Wer vorausdenkt, der könnte seine Mitmenschen gleich dreifach nerven. Zuerst, indem er mahnt und warnt. Später, indem er fragt: Was habt ihr denn erwartet? Und zuletzt, wenn er für sich selbst antwortet: Ich habe das hier erwartet, genau das hier.

Was hast du denn erwartet? Wir kennen diese Frage, und sie ist rhetorisch gemeint. Der Fragesteller will nicht wirklich Informationen über unsere inneren Zustände in Erfahrung bringen. Wir sollen nicht wirklich unsere Erwartungen und Berechnungen zu Protokoll geben. Ohnehin wäre es zu spät, im Nachhinein ein Erwartungsprotokoll zu beginnen.

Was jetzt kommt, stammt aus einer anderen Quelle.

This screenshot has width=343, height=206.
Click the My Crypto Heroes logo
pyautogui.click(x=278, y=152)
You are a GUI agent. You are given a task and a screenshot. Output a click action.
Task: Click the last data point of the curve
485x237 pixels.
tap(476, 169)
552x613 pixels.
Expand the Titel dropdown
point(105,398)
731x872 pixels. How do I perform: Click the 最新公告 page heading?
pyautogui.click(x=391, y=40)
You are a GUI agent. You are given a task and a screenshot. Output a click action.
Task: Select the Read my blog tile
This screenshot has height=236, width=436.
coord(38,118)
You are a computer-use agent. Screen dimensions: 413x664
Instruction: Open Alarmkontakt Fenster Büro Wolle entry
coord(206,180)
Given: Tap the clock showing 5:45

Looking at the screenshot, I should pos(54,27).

Die Frage nach den vorangegangenen Erwartungen ist ein psychologisch trickreicher Vorwurf. Der Gefragte soll zunächst zu antworten versuchen, und die Antwort soll ihm nicht gelingen.

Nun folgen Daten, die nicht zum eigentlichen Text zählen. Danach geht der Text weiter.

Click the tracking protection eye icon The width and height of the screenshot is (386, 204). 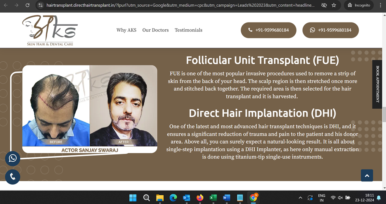pyautogui.click(x=324, y=5)
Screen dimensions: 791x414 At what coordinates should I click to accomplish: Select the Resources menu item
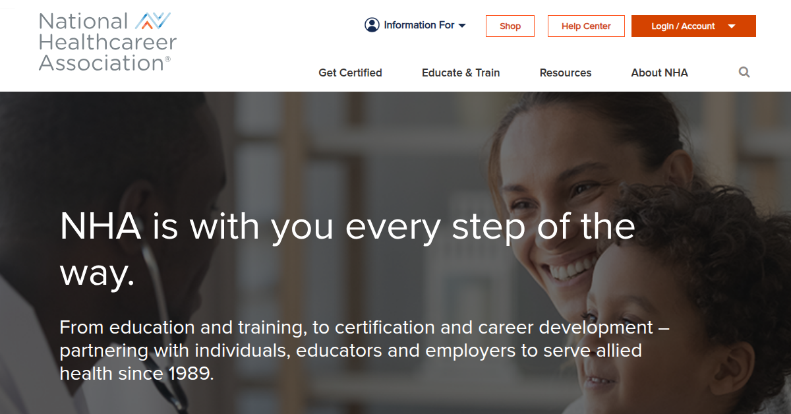pyautogui.click(x=566, y=73)
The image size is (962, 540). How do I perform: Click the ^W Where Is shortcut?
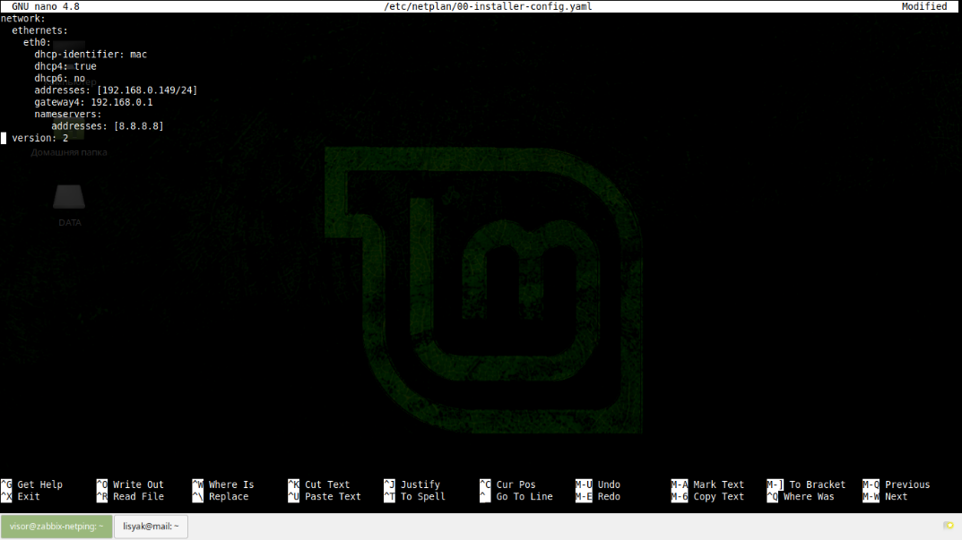pyautogui.click(x=223, y=484)
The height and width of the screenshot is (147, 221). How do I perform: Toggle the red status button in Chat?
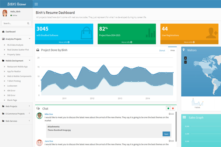pos(173,108)
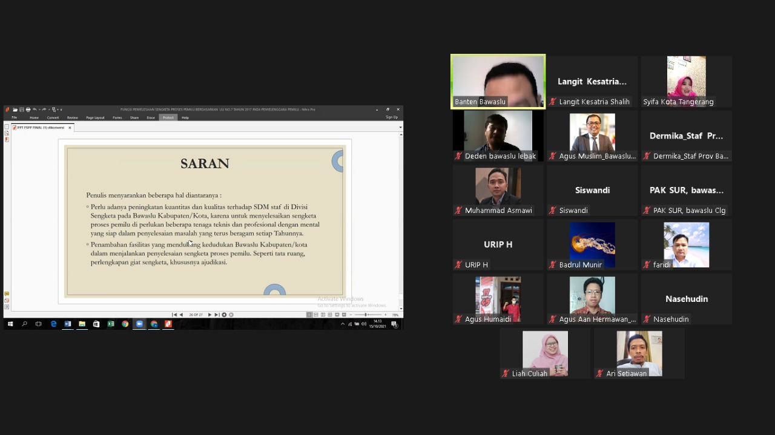Select single page view mode
775x435 pixels.
click(309, 315)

Das Scheitern an der Antwort soll anstoßen, dass der Gefragte in Richtung seiner selbst einen bestimmten Vorwurf formuliert. In präzise Worte gebracht lautet dieser Vorwurf: Du hast die Folgen aktueller Entwicklungen und deiner Handlungen darin nicht ausreichend und ehrlich durchdacht, und so hast du auch deine Handlungen nicht sinnvoll an zu erwartende Geschehnisse anpassen können.

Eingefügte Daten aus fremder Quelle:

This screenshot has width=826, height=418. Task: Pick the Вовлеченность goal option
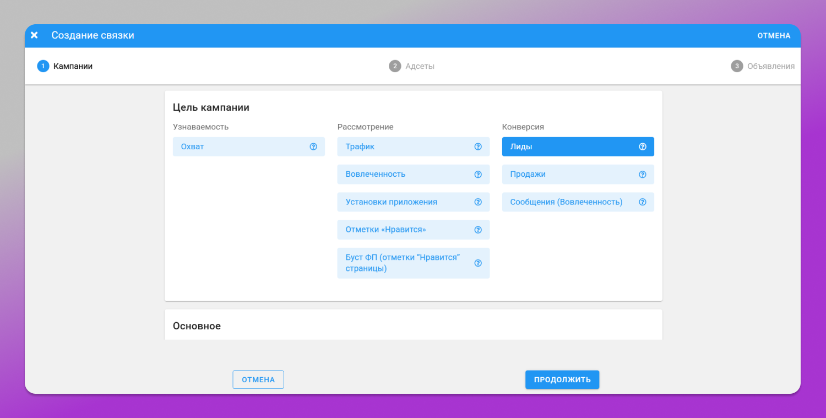[x=414, y=175]
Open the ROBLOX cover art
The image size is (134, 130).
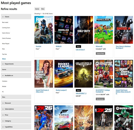64,30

Was hast du denn erwartet? Eine plausible Antwort könnte so klingen: Meine Erwartung basierte auf Wunsch und Reflex, nicht auf den tatsächlichen Kausalitäten der Welt. Oder schlicht: Ich war zu naiv.

Ja, diese Frage ist ein Vorwurf, und damit eine sehr natürliche Angelegenheit.

Wir spüren ein jeder gelegentlich in uns den Drang, einen Vorwurf zu machen. Vorwürfe an die Mitmenschen. Vorwürfe an uns selbst.

Sobald es aber die eigene Person betrifft, mögen wir es gar nicht, Vorwürfen ausgesetzt zu werden, und das gilt auch dann, wenn wir diese Vorwürfe selbst formulierten – manche sagen: gerade dann. Vorwürfe sind unangenehm, auch und besonders Vorwürfe, die wir uns selbst machen, und doch machen wir sie.